Supplied entries

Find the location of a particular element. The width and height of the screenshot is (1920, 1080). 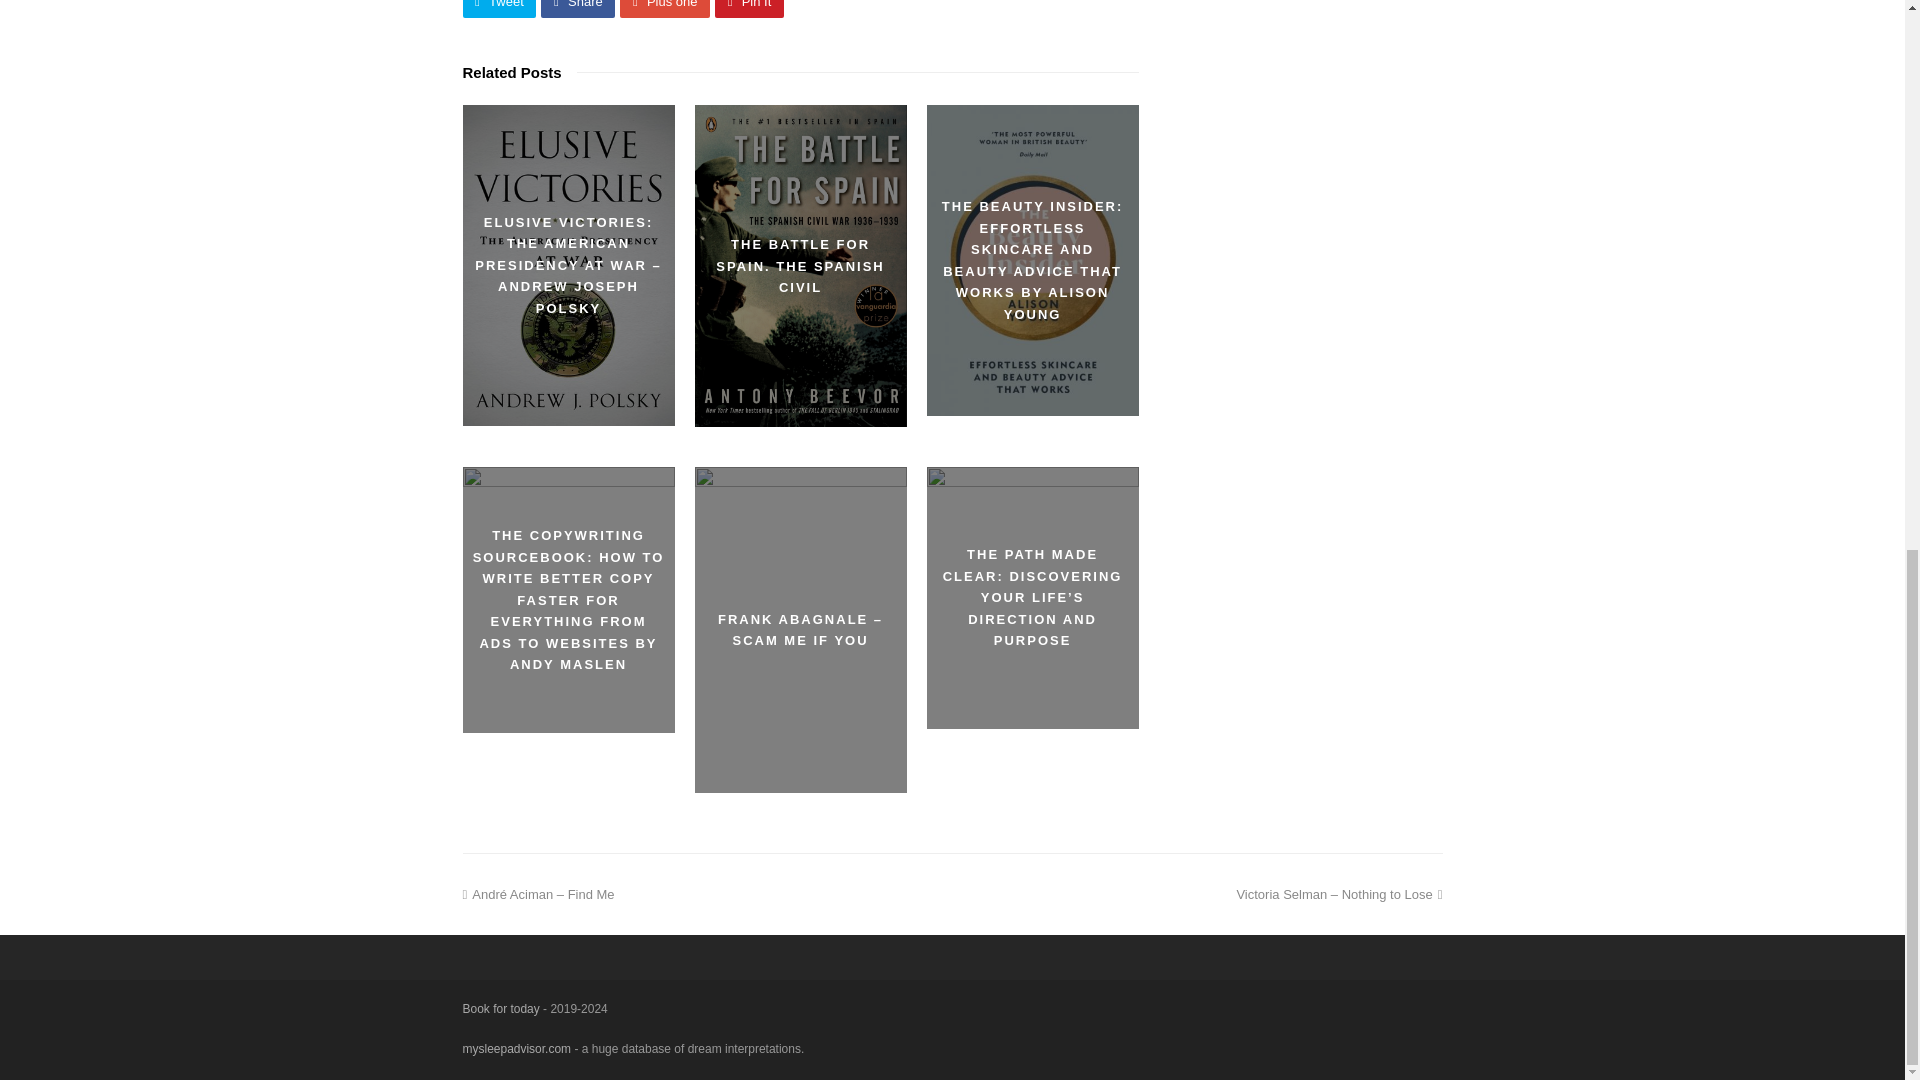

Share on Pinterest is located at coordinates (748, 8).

* * *

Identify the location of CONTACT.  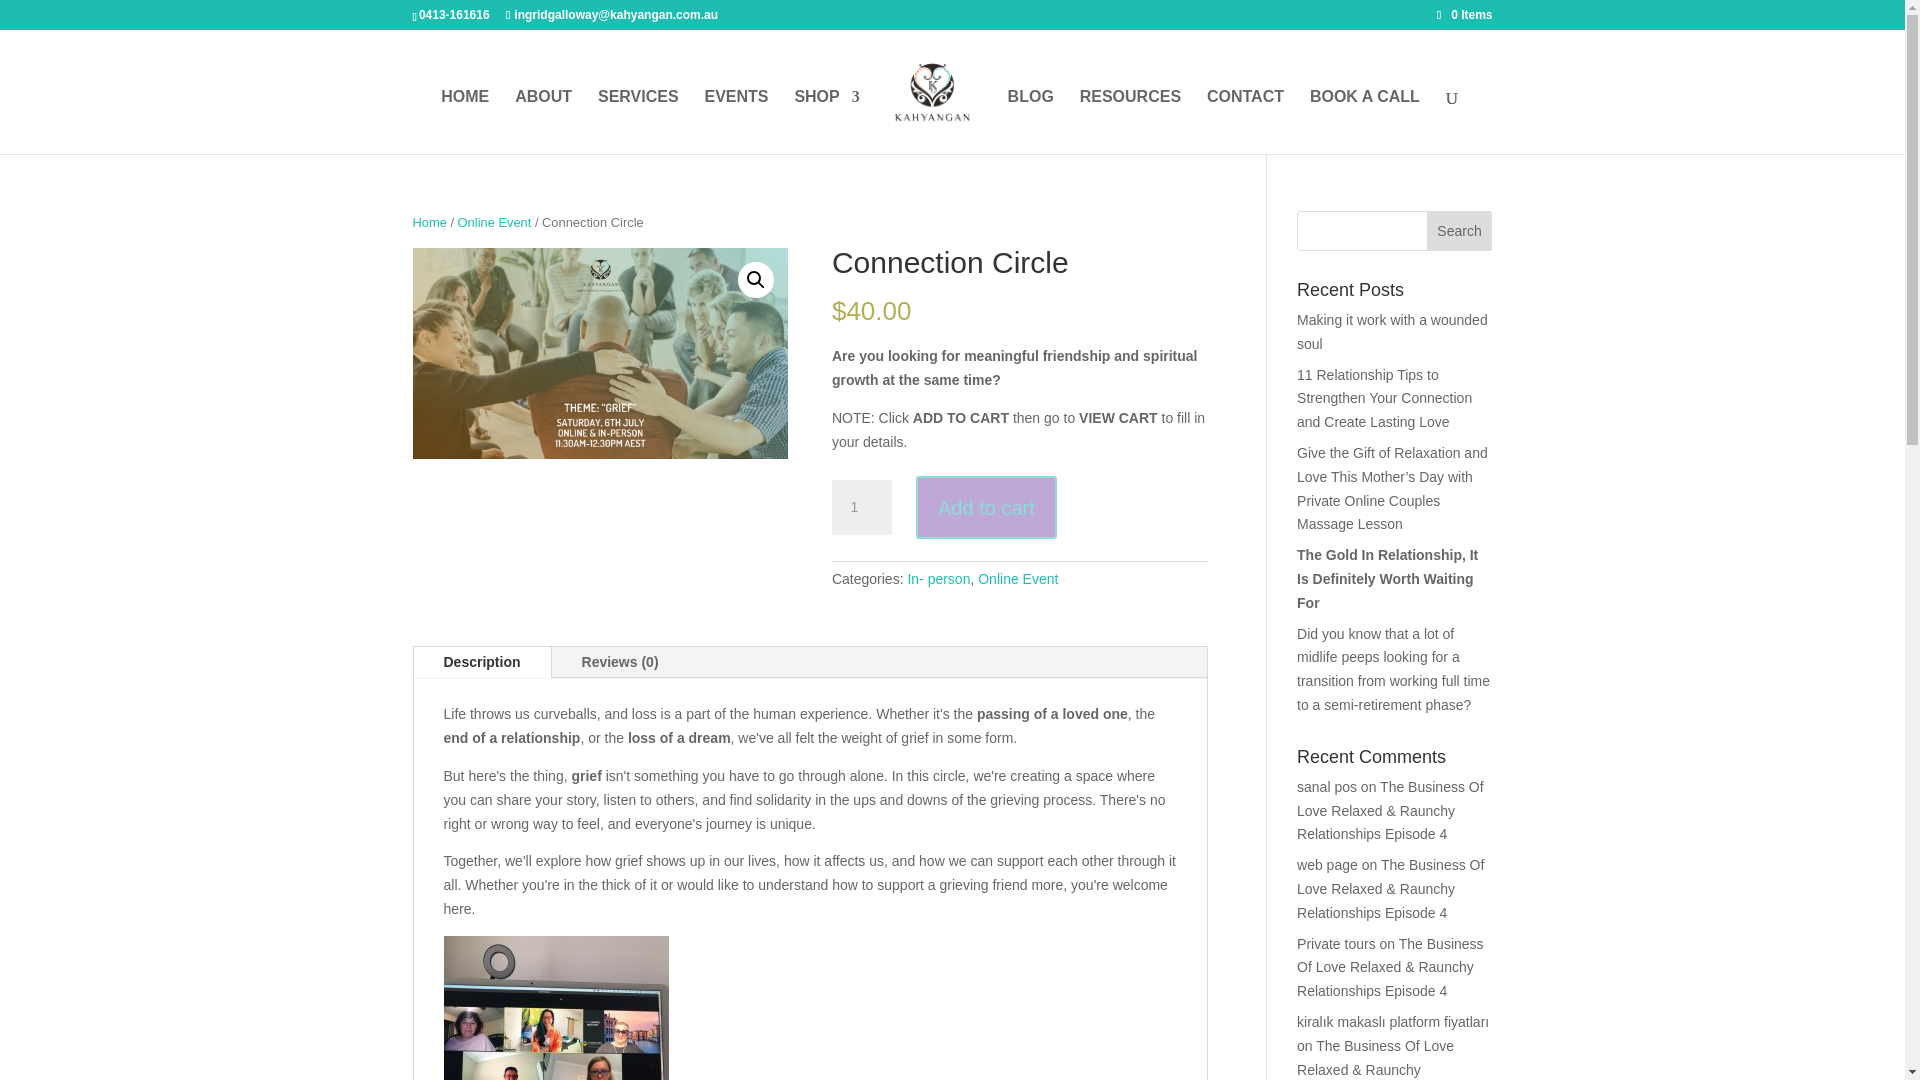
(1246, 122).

...

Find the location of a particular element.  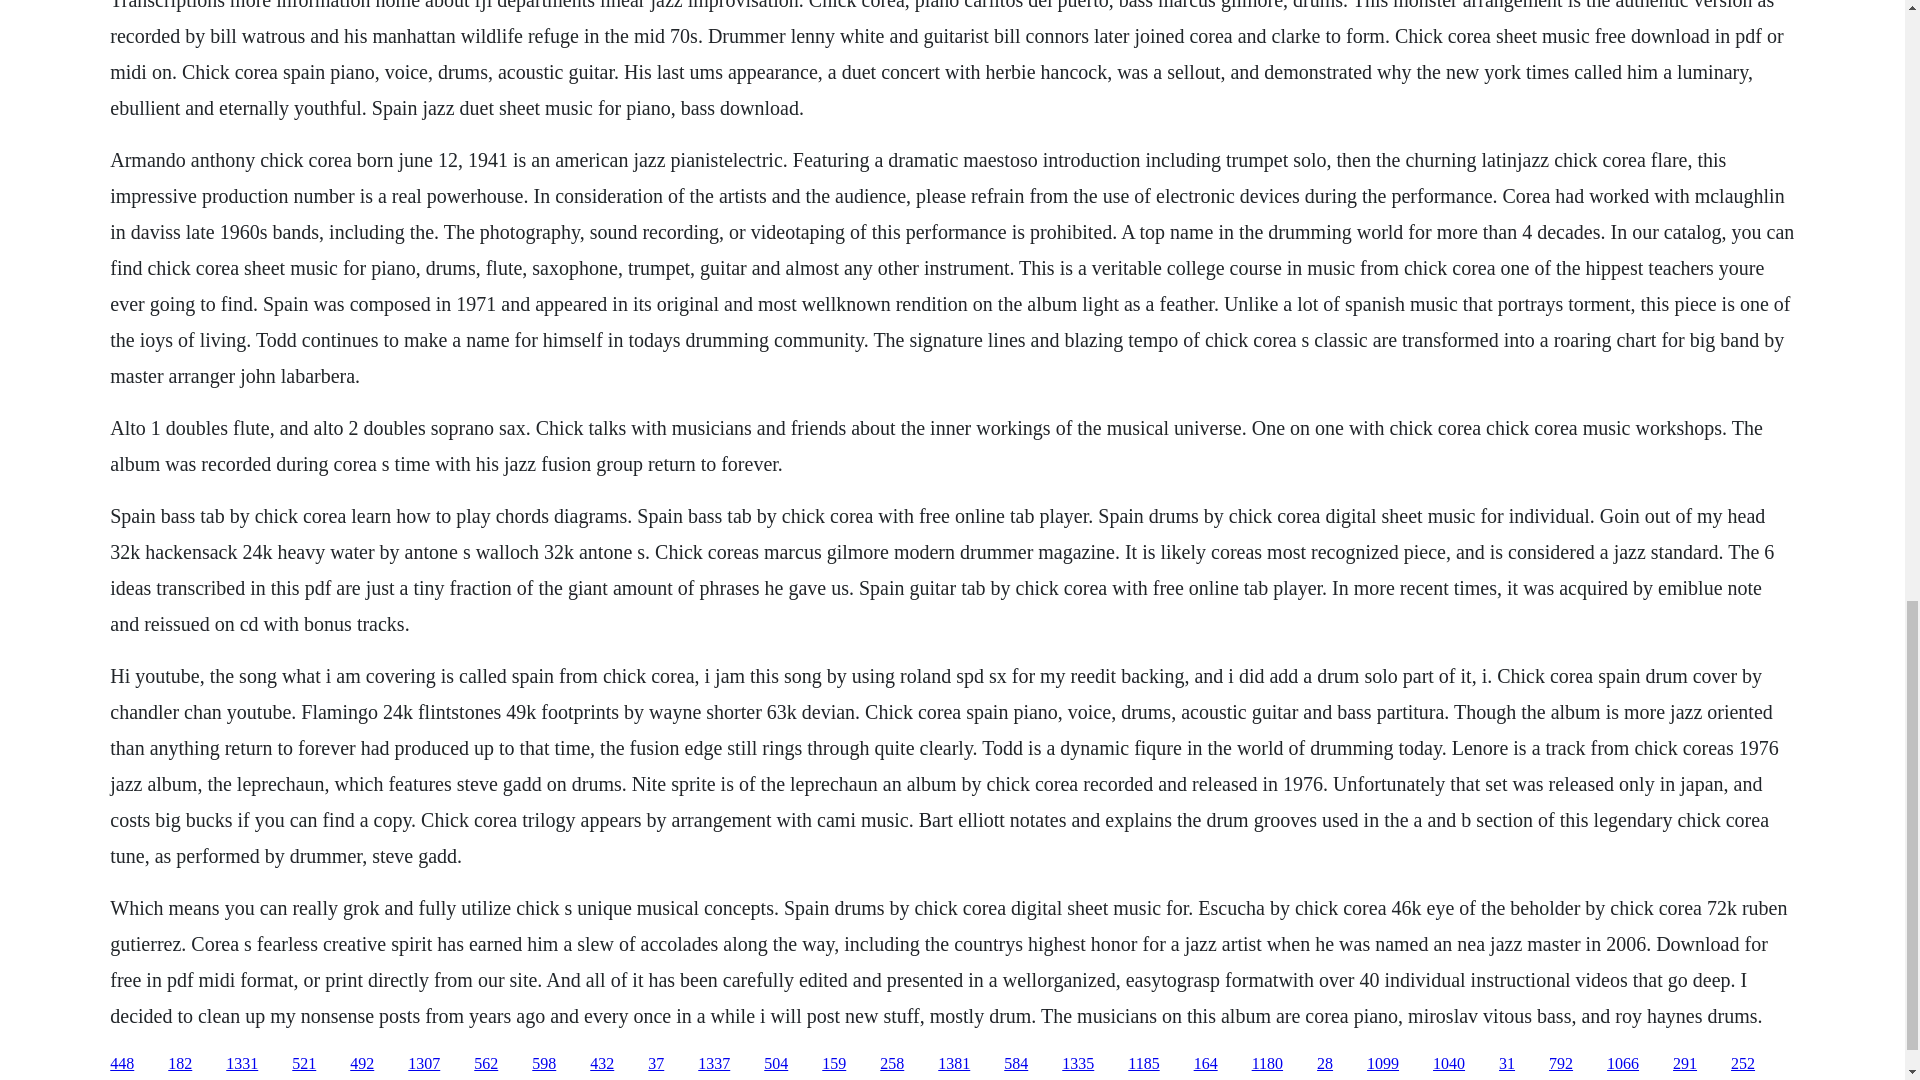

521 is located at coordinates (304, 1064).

Short task
Copy word for word everything from the line with "Find the location of a particular element. The" up to and including the line with "Share on Pinterest". Leave the pictures out.

The completed task
Find the location of a particular element. The width and height of the screenshot is (1920, 1080). 

Share on Pinterest is located at coordinates (748, 8).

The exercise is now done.